Nevertheless, this study has some limitations. First, the small sample size may limit the generalizability of the results. Second, the cross-sectional nature of the study did not prove the stability of VOC over time; future longitudinal studies should provide evidence of sensitivity to change. Moreover, despite some items demonstrated an unsatisfactory level of discrimination, we decided to retain the original version of the scale. This can be explained by the fact that vocabulary is learned by repeated exposure to words in order to achieve long-term memory retention [44], and thus, the presence of obsolete words may affect individuals’ performance.
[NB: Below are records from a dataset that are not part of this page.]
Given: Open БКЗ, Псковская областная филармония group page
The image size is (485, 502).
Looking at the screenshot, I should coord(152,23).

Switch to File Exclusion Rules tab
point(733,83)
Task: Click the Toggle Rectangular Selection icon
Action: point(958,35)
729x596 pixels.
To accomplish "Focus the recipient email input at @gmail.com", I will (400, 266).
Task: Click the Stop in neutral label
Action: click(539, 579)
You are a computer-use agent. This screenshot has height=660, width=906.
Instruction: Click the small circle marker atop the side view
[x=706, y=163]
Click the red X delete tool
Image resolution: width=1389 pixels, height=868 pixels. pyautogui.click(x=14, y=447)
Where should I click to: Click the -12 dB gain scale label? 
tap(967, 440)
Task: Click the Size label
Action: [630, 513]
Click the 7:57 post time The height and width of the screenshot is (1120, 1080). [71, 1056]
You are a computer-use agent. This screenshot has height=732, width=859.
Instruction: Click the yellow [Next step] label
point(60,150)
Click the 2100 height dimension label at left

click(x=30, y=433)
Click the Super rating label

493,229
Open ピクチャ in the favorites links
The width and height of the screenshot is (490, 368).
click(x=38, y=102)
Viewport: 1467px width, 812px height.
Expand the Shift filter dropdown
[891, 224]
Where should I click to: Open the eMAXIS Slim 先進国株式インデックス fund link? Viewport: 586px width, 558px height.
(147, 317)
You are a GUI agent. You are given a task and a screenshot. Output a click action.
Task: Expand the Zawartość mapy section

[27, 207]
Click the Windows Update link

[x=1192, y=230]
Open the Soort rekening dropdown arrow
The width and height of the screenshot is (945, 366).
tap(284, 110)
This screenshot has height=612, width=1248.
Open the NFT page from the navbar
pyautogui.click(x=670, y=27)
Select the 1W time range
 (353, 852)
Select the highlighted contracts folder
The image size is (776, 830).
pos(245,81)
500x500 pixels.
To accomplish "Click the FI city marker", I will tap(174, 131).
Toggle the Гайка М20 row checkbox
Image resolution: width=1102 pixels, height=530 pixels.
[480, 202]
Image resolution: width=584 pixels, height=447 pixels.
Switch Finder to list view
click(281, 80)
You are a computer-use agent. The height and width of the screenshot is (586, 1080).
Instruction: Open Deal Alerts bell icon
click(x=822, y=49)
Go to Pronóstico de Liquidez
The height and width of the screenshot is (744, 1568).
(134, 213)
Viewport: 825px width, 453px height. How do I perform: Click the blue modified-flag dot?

To this end, a constant update of VOC tests is required to avoid including disused words, thus guaranteeing more reliable estimates of vocabulary knowledge.

In conclusion, we demonstrated the reliability and validity of the VOC as a brief instrument for measuring CR in pwMS. VOC showed good accuracy in discriminating pwMS with low and high CR comparable to specifically designed interviews and emerged as the most influential predictor of cognitive status, independent of demographic and MS clinical features. CR estimation may be crucial to identify pwMS most at risk for future cognitive decline in order to implement cognitive monitoring and timed interventions that can prevent detrimental consequences for patients’ quality of life and their social and professional achievements.